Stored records
###

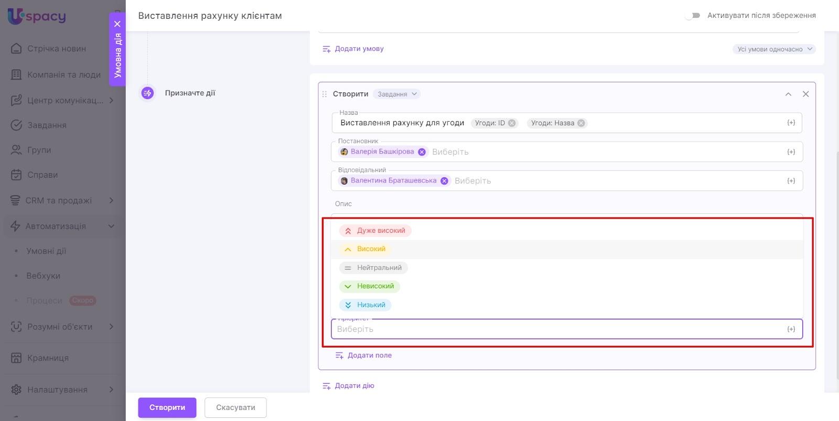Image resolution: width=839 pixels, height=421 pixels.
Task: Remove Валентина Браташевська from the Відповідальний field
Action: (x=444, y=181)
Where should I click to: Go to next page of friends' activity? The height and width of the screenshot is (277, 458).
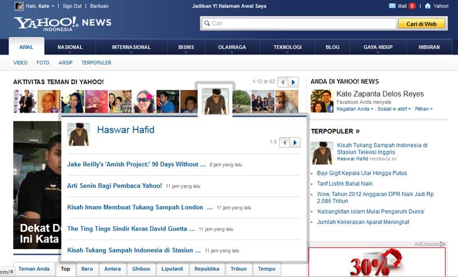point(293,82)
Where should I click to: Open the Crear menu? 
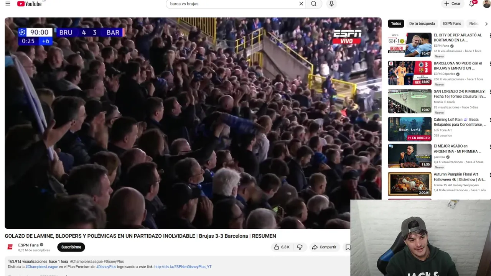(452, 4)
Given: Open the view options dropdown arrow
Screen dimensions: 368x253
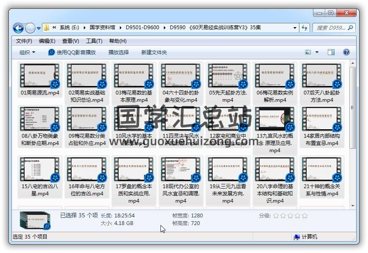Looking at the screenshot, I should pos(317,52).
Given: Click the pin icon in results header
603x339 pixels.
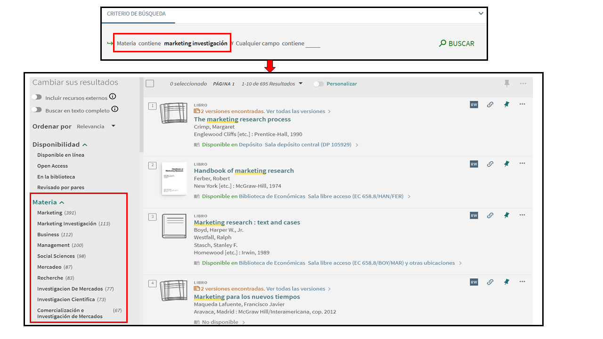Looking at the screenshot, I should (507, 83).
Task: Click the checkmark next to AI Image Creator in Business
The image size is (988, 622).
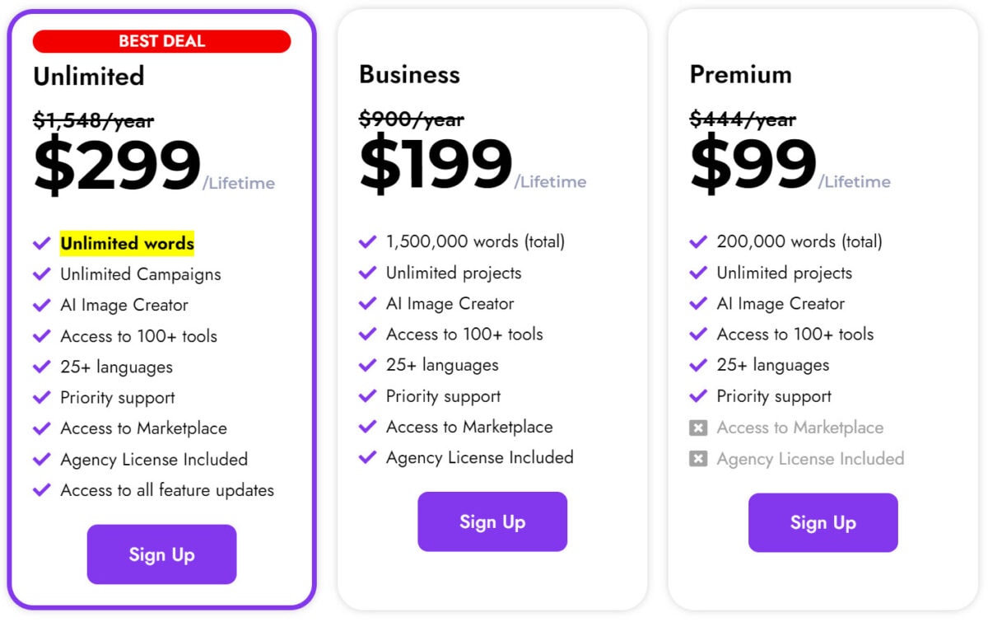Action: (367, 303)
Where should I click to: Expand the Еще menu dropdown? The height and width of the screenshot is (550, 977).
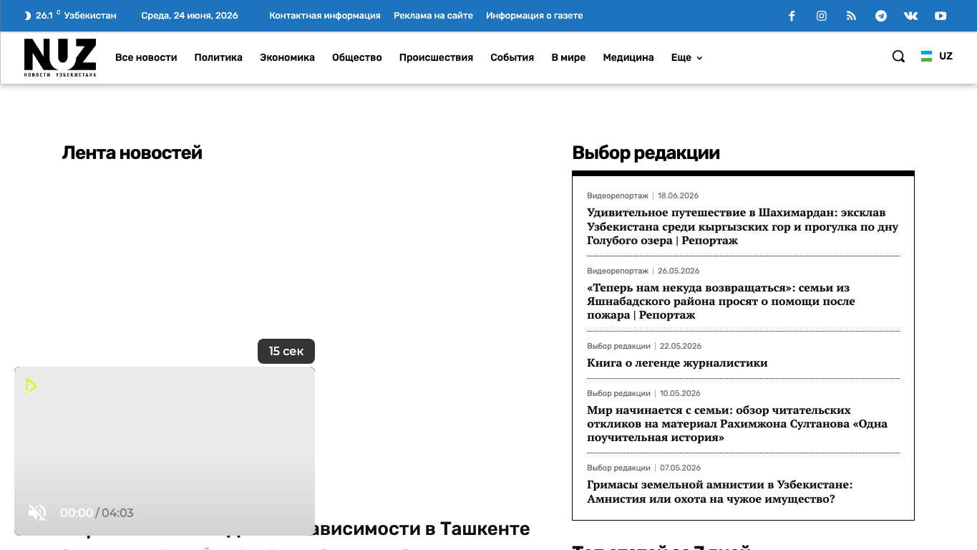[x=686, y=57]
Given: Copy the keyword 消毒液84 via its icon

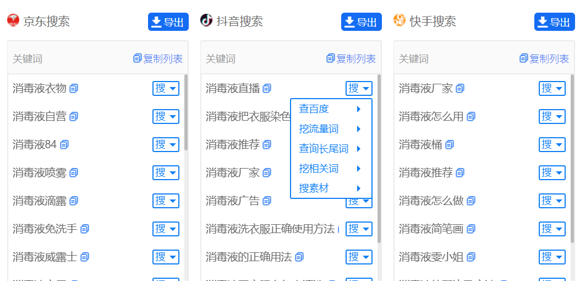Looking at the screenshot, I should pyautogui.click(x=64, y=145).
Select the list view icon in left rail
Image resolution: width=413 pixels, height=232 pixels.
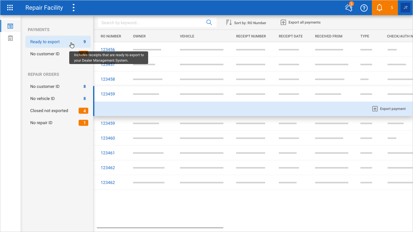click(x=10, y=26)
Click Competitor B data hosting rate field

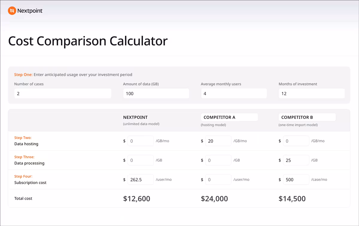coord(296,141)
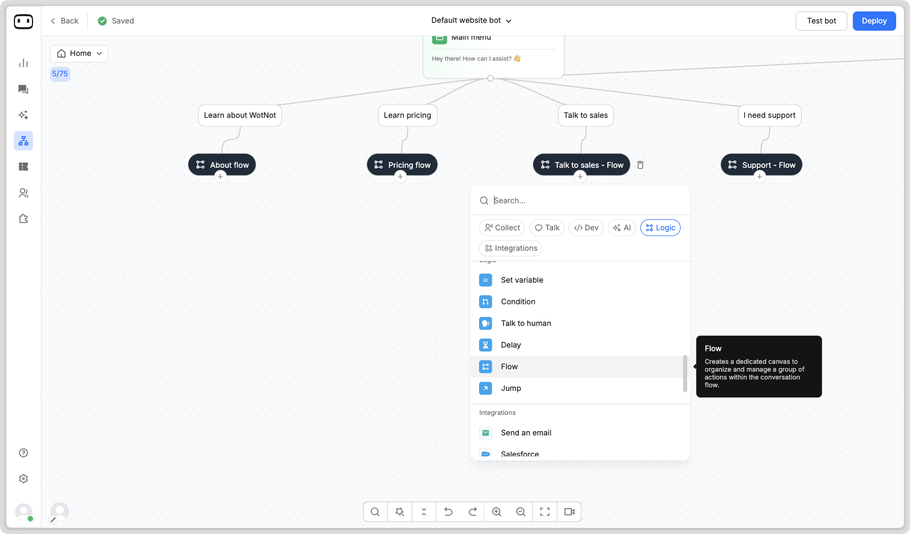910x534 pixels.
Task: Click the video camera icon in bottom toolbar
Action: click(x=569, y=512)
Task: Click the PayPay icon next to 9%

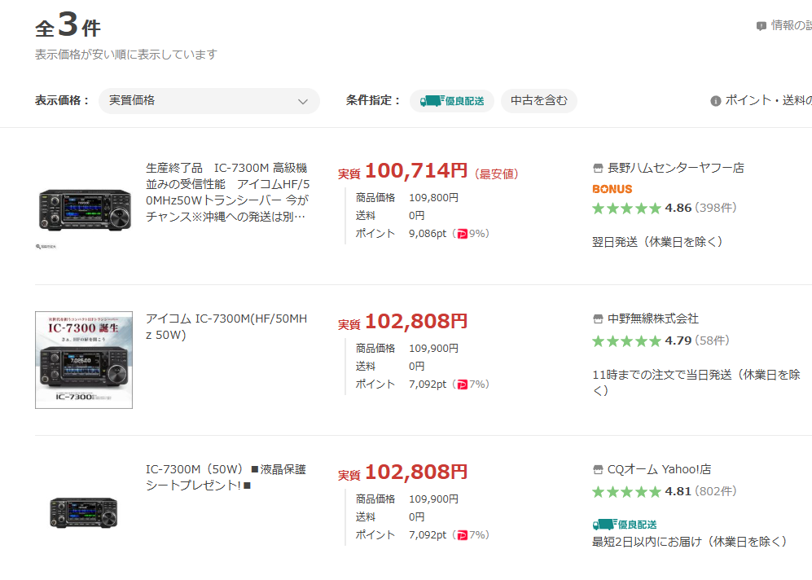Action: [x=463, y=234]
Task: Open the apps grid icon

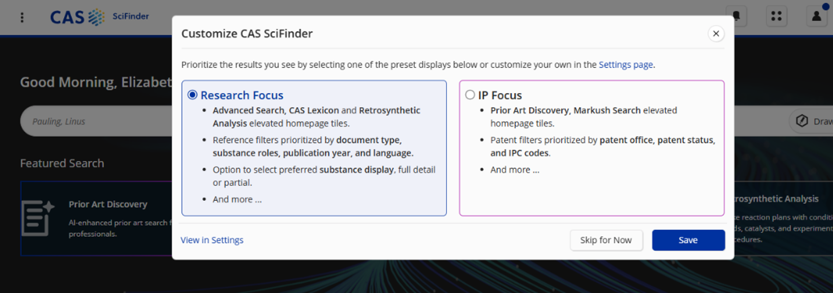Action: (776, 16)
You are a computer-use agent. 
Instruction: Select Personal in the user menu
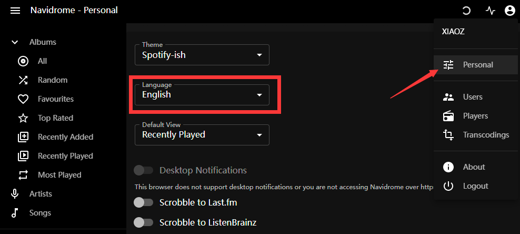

###

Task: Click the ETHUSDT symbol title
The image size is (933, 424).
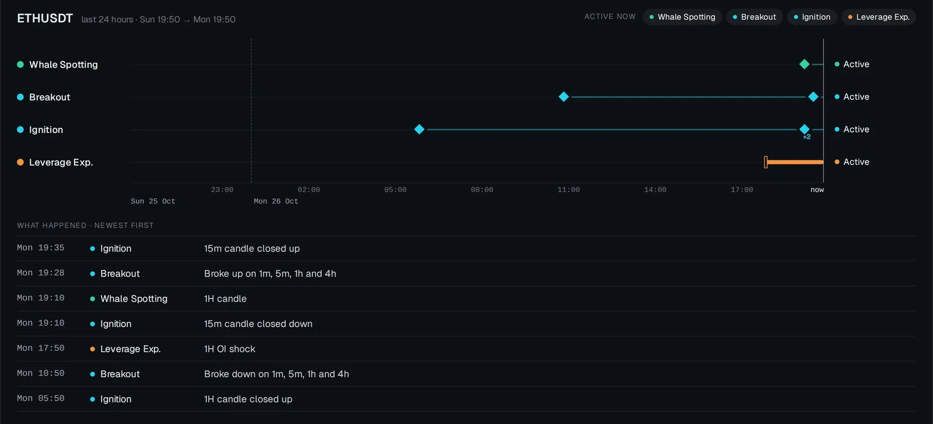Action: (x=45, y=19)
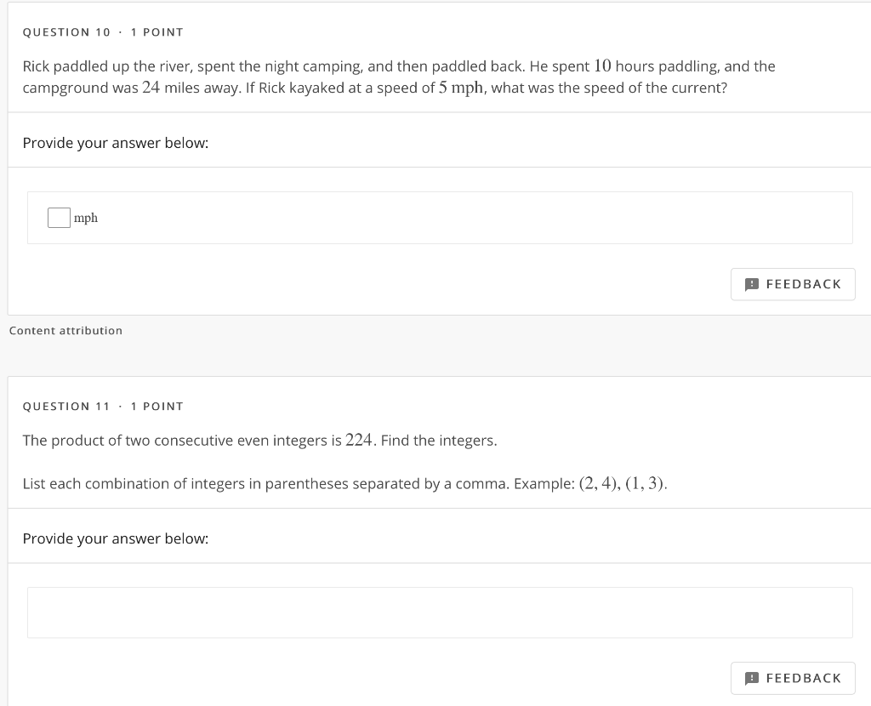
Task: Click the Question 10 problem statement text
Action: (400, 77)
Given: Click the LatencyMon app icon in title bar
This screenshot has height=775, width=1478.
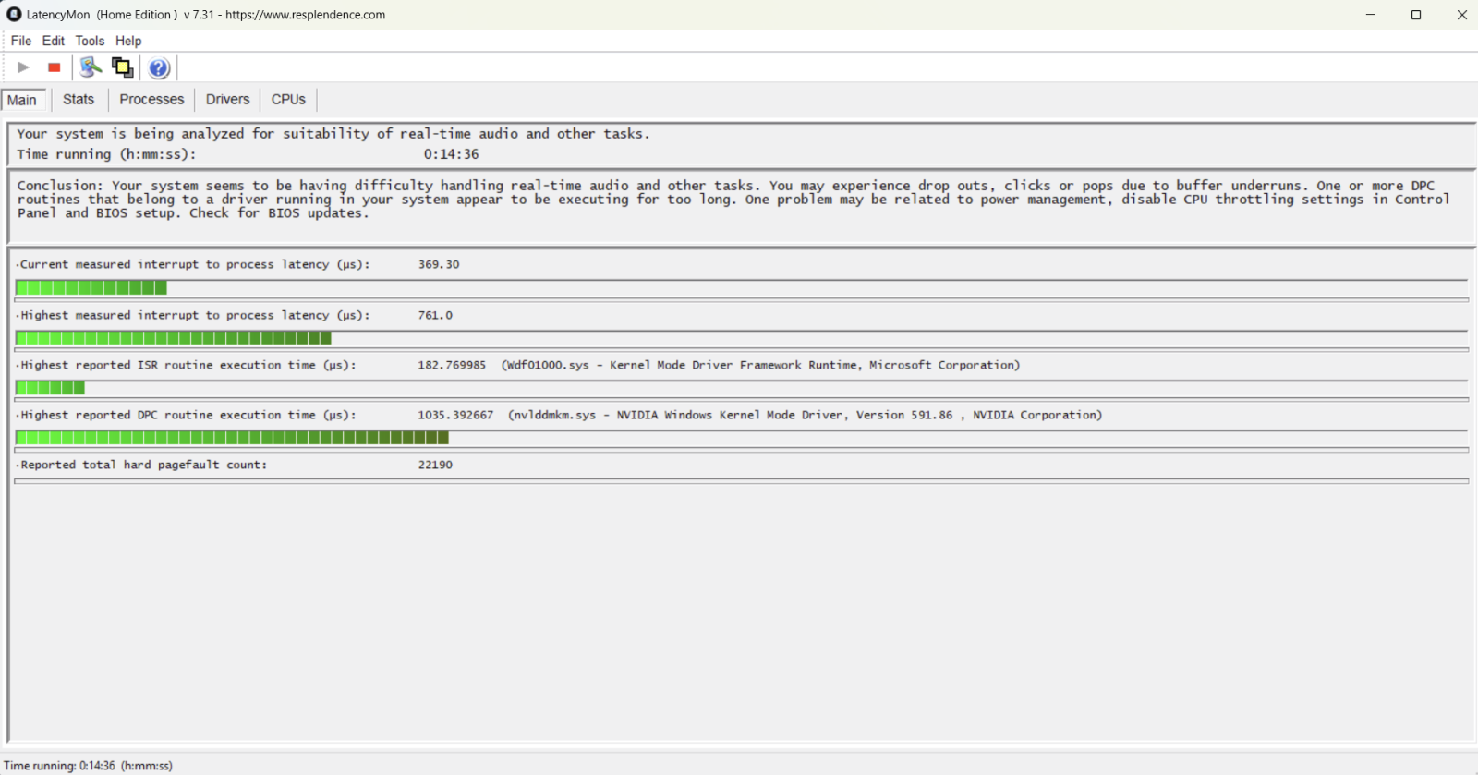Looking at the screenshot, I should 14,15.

###

Report each line of the data in which "Select" occurs.

Task answer:
Select the list view icon in left rail
Instruction: Select Personal in the user menu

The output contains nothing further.